What you have to do: Duplicate, word for word, the lines between the one containing "Task: Click the 登录 button" and the one containing "(x=32, y=364)", inclusive.

— begin Extracted entries —

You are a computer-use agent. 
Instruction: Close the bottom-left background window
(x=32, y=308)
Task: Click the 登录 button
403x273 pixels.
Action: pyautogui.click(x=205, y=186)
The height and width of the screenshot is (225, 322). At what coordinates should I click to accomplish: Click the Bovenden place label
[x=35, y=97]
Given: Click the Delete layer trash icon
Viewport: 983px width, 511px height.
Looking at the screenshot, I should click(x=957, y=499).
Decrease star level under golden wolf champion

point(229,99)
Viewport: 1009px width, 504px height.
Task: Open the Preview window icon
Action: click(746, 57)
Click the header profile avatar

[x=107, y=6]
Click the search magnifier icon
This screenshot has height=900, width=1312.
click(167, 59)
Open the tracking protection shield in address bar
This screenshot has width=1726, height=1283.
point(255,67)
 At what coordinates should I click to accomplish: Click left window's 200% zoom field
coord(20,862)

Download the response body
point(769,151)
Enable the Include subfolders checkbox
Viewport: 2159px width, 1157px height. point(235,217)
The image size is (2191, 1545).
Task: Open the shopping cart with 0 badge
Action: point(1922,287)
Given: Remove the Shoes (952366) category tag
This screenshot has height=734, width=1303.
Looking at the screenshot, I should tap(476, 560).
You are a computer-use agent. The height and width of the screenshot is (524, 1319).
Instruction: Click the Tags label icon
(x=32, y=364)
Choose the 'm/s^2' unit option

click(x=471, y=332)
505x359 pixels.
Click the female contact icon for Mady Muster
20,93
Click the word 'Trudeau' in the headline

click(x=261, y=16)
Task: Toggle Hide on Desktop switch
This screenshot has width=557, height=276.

— end Extracted entries —

Reply to the exercise:
Task: Click the 登录 button
403x273 pixels.
Action: pyautogui.click(x=205, y=186)
The height and width of the screenshot is (225, 322). At what coordinates should I click to accomplish: Click the Bovenden place label
[x=35, y=97]
Given: Click the Delete layer trash icon
Viewport: 983px width, 511px height.
Looking at the screenshot, I should click(x=957, y=499).
Decrease star level under golden wolf champion

point(229,99)
Viewport: 1009px width, 504px height.
Task: Open the Preview window icon
Action: click(746, 57)
Click the header profile avatar

[x=107, y=6]
Click the search magnifier icon
This screenshot has height=900, width=1312.
click(167, 59)
Open the tracking protection shield in address bar
This screenshot has width=1726, height=1283.
point(255,67)
 At what coordinates should I click to accomplish: Click left window's 200% zoom field
coord(20,862)

Download the response body
point(769,151)
Enable the Include subfolders checkbox
Viewport: 2159px width, 1157px height. point(235,217)
The image size is (2191, 1545).
Task: Open the shopping cart with 0 badge
Action: point(1922,287)
Given: Remove the Shoes (952366) category tag
This screenshot has height=734, width=1303.
Looking at the screenshot, I should tap(476, 560).
You are a computer-use agent. The height and width of the screenshot is (524, 1319).
Instruction: Click the Tags label icon
(x=32, y=364)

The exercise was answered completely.